As summer peaks and temperatures rise, management of dairy cattle assumes more significance. Dairy farmers say there is a 20-25% dip in milk production during summer months. Scarcity of green fodder, heat and certain diseases affect the milk production.
Since Kerala has more than 96% cross-bred cattle, appropriate summer management advisories must be followed to maintain milk production. Extreme summer conditions create scarcity of green fodder, vitamin A deficiency and incidences of bovine mastitis (udder inflammation) among cattle. There will also be increased respiration rate and body temperature, says T.P. Sethumadhavan, former director of Entrepreneurship, Kerala Veterinary and Animal Sciences University (KVASU).
“In order to sustain milk production, scientific interventions have to be followed during feeding and management phases. Provision for adequate ventilation must be assured in the cattle shed. Fans and cooling systems, including sprinkling of water, can be arranged. Sufficient drinking water must be made available. Try to feed during the cooler times of the day, and fresh feed is recommended. High-quality forages with increased fibre content will ease digestion,” he said.
Sreeja K.V., a dairy farmer from Arangottukara, Thrissur, says milk yield clearly goes down in during summer. “Some farmers in our region have started growing fodder grass to overcome the scarcity. We try to keep them under tree shades. Shortage of water is also a problem,” she says.
Dr. Sethumadhavan points out that milch cattle must be given 60 g of vitamin-mineral mixture daily to counter deficiencies. “If adequate quantity of green fodder is not available, vitamin A can be supplemented orally at a rate of one ounce per 2-3 days interval. The cattle should not be allowed to graze during hot hours of the day,” he says.
Chances of milk spoilage is more during summer. Hence, milk must be chilled or boiled immediately after milking or appropriate action may be taken to market the milk at the earliest, he advises.

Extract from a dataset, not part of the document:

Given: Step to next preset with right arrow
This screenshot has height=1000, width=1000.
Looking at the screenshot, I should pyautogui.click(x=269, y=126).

“Care must be taken to avoid infestation of ecto-parasites and to assure the quality of drinking water. During extreme hot hours, 30 g of sodium bicarbonate can be added to the feed. Feed and water can be given separately. Recent research reveals that curcumin at the rate of 1 g per day facilitates milk production and assure immunity against heat stress in cattle,” adds Dr. Sethumadhavan.